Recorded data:
----

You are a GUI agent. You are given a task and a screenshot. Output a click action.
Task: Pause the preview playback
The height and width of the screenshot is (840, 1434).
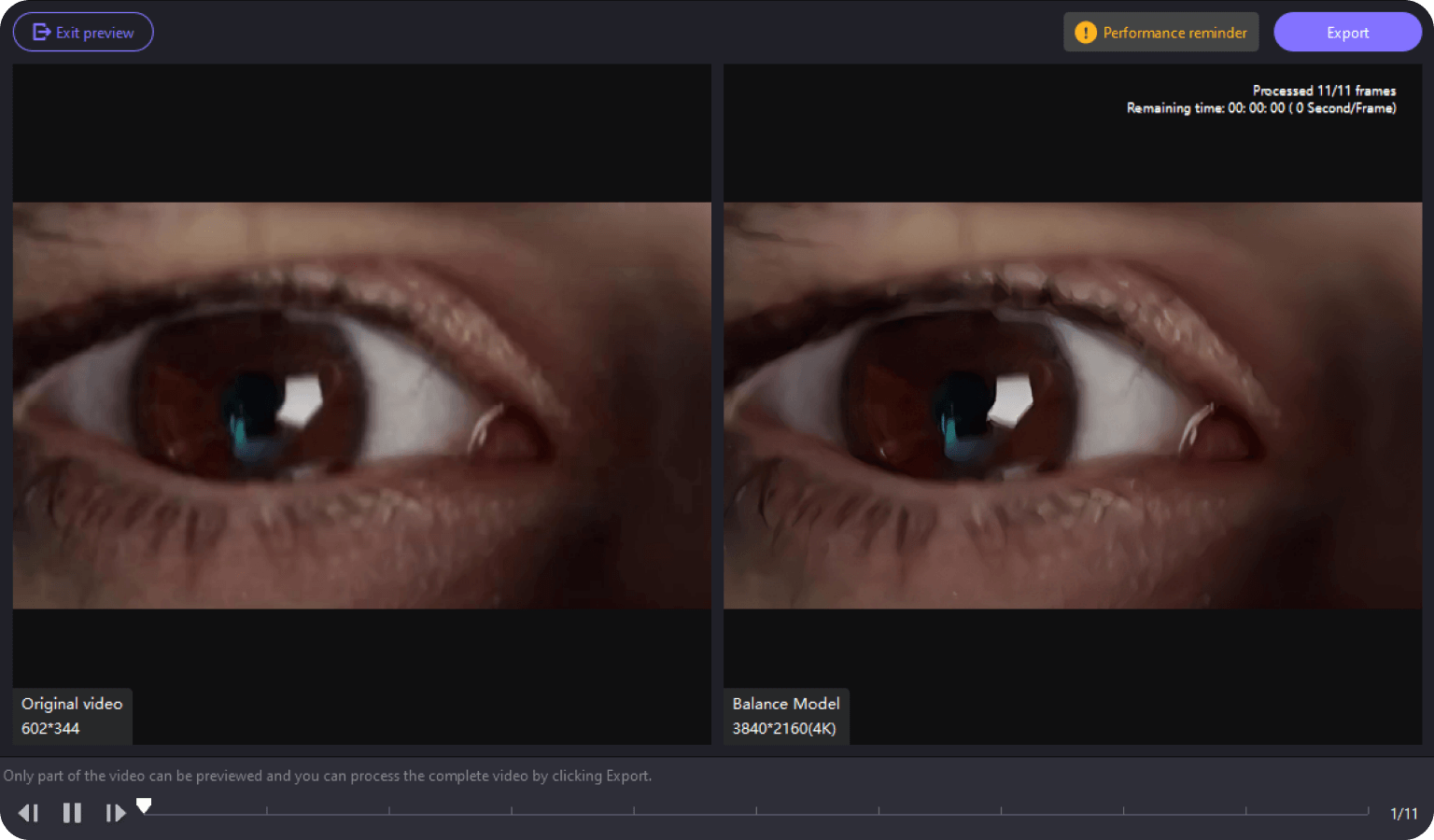coord(72,813)
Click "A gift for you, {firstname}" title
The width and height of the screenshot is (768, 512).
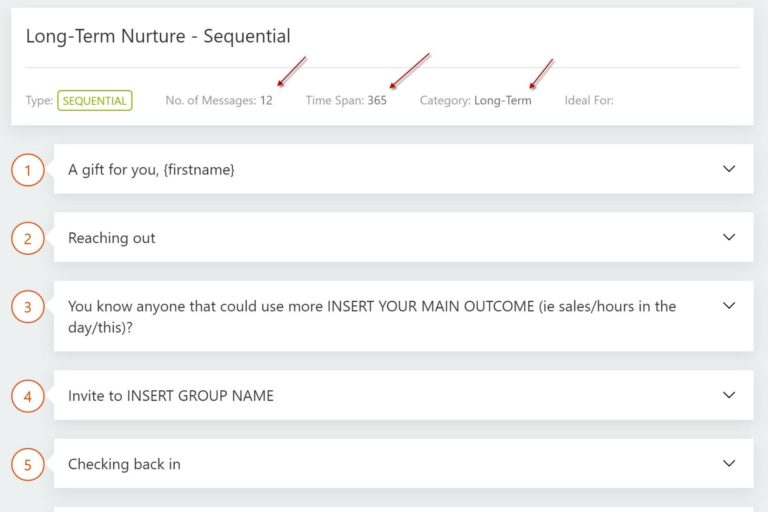151,170
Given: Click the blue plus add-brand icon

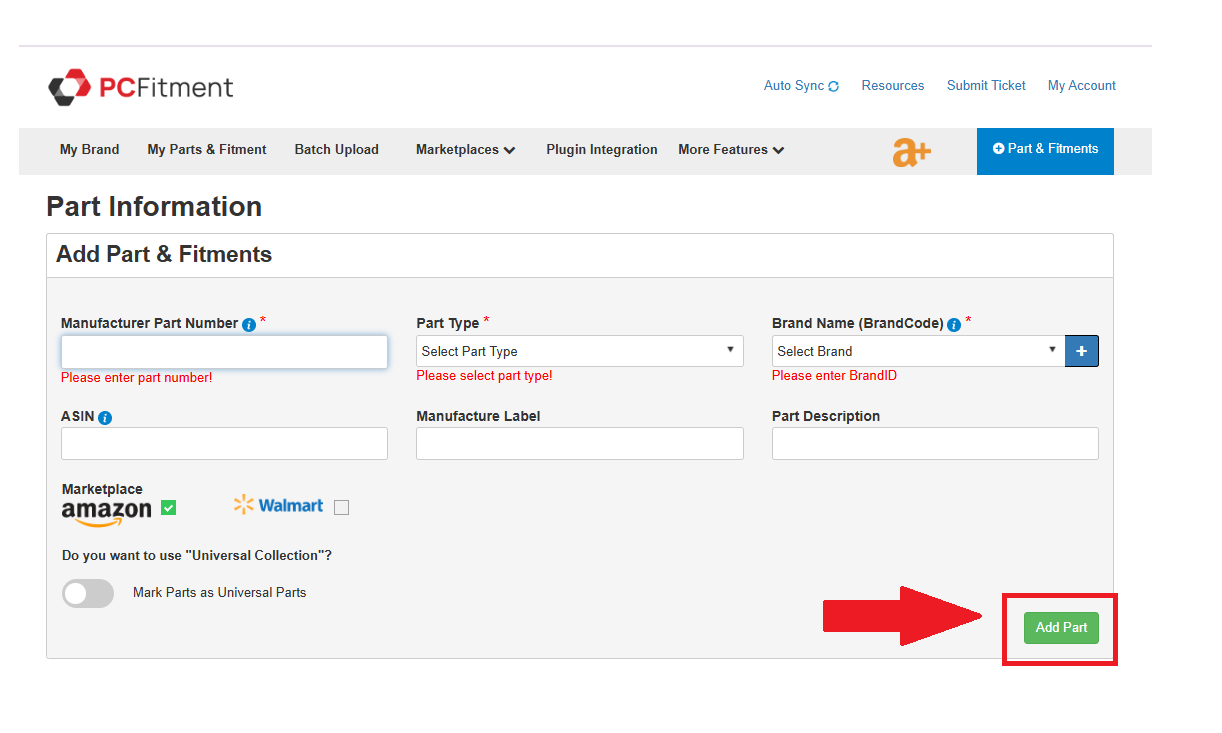Looking at the screenshot, I should click(x=1082, y=351).
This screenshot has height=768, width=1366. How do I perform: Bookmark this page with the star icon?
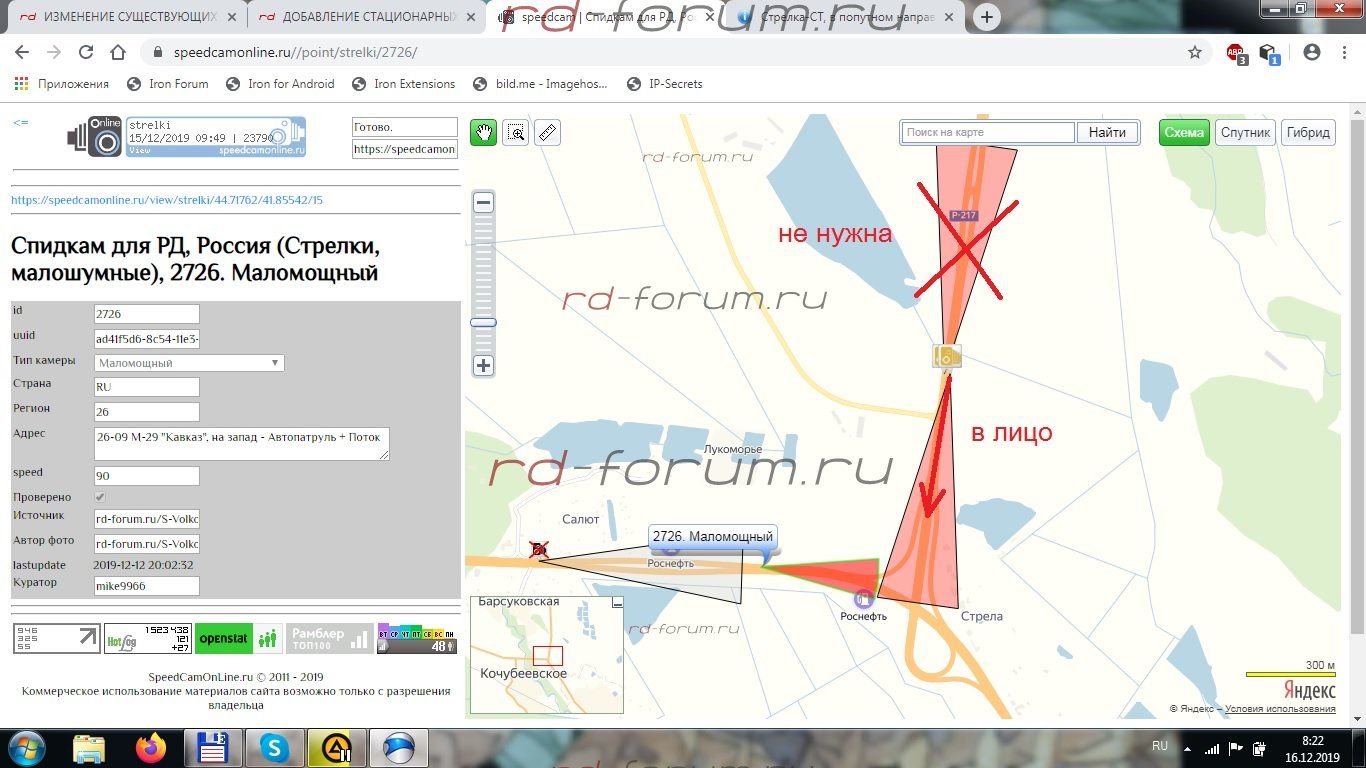pos(1194,53)
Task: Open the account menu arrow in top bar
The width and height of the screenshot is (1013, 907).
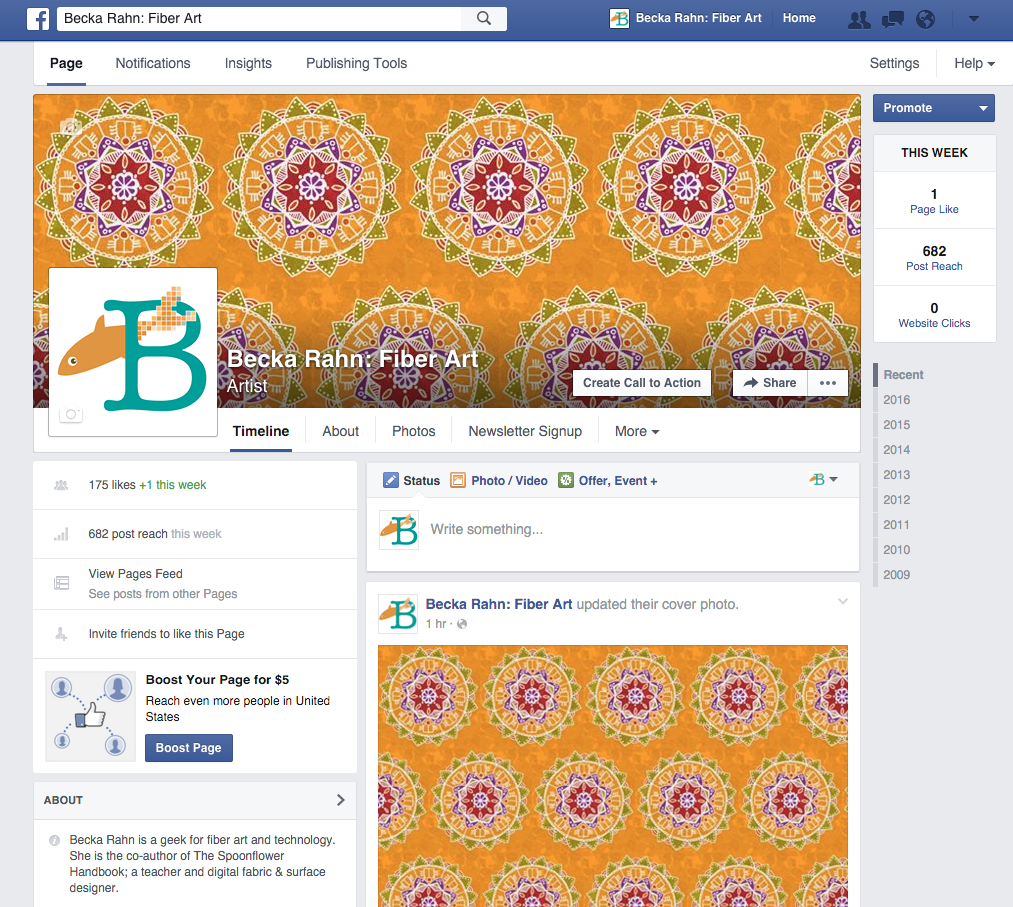Action: (x=974, y=19)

----

Task prompt: Omit all pictures, and repeat exactly the lines from the line containing "Given: Click the blue plus add-brand icon" through the end of the data.

The completed task:
Given: Click the blue plus add-brand icon

Looking at the screenshot, I should click(x=1082, y=351).
This screenshot has height=768, width=1366. How do I perform: Bookmark this page with the star icon?
pos(1194,53)
Task: Open the account menu arrow in top bar
The width and height of the screenshot is (1013, 907).
Action: (x=974, y=19)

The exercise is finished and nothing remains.